CBV-Based fMRI at 3T with SS-SI-VASO: Multi-Echo DEPICTING vs Multi-Echo EPI
Ratnamanjuri Devi1, Toralf Mildner1, Torsten Schlumm1, and Harald E. Möller1
1Max Planck Institute for Human Cognitive and Brain Sciences, Leipzig, Germany


ME-DEPICTING, a 2D multi-echo readout achieving short echo times was combined with SS-SI-VASO for simultaneous CBV and BOLD measurements at 3T. Results were compared with a traditional ME-EPI readout. Uncorrected time courses of the first echo of ME-DEPICTING demonstrated high sensitivity to functional CBV changes without further BOLD correction, while time courses of S0 and R2* of the multi-echo fit proved almost equivalent for both readouts. Remarkably, a TE dependence was observed in the BOLD-corrected VASO signals obtained by dynamic division with the corresponding control images of VASO indicating a more reliable CBV measure from the S0 fit.

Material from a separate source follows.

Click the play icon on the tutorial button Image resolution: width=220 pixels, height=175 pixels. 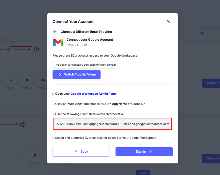click(x=60, y=75)
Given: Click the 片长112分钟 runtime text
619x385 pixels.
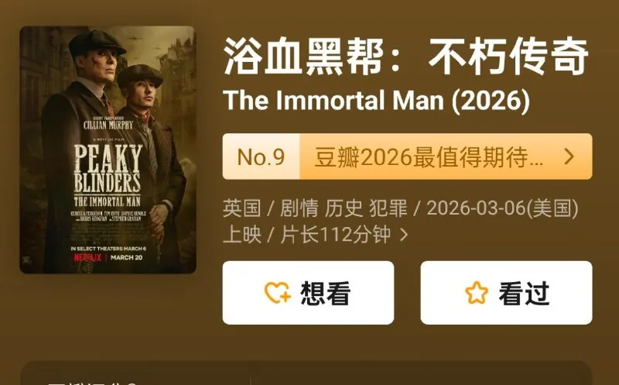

Concurrent measures of cerebral blood volume (CBV) changes greatly supplement the understanding of BOLD physiology. Non-invasive measurements of CBV through Vascular Space Occupancy (VASO)1 techniques at non-zero echo times (TE), however, are subject to contaminations by the BOLD signal itself. In the present study, the Slice-Saturation Slab-Inversion (SS-SI)2 VASO variant was combined with 2D multi-echo readouts to measure functional CBV changes simultaneously with BOLD at 3T. The suitability of the more recently developed multi-echo (ME) version of the DEPICTING3 sequence that achieves very short TEs in such measurements was compared with that of a traditional ME-EPI readout, in terms of the functional sensitivities of their corresponding images. The ME nature of the readouts also allowed an evaluation of two commonly used strategies for removal of the inadvertent BOLD-signal contribution from the VASO signal. The BOLD correction provided by the ME extrapolation to TE=0 (S0fit) to the VASO data was compared to the one provided by the dynamic division approach2 in all echoes for both readouts.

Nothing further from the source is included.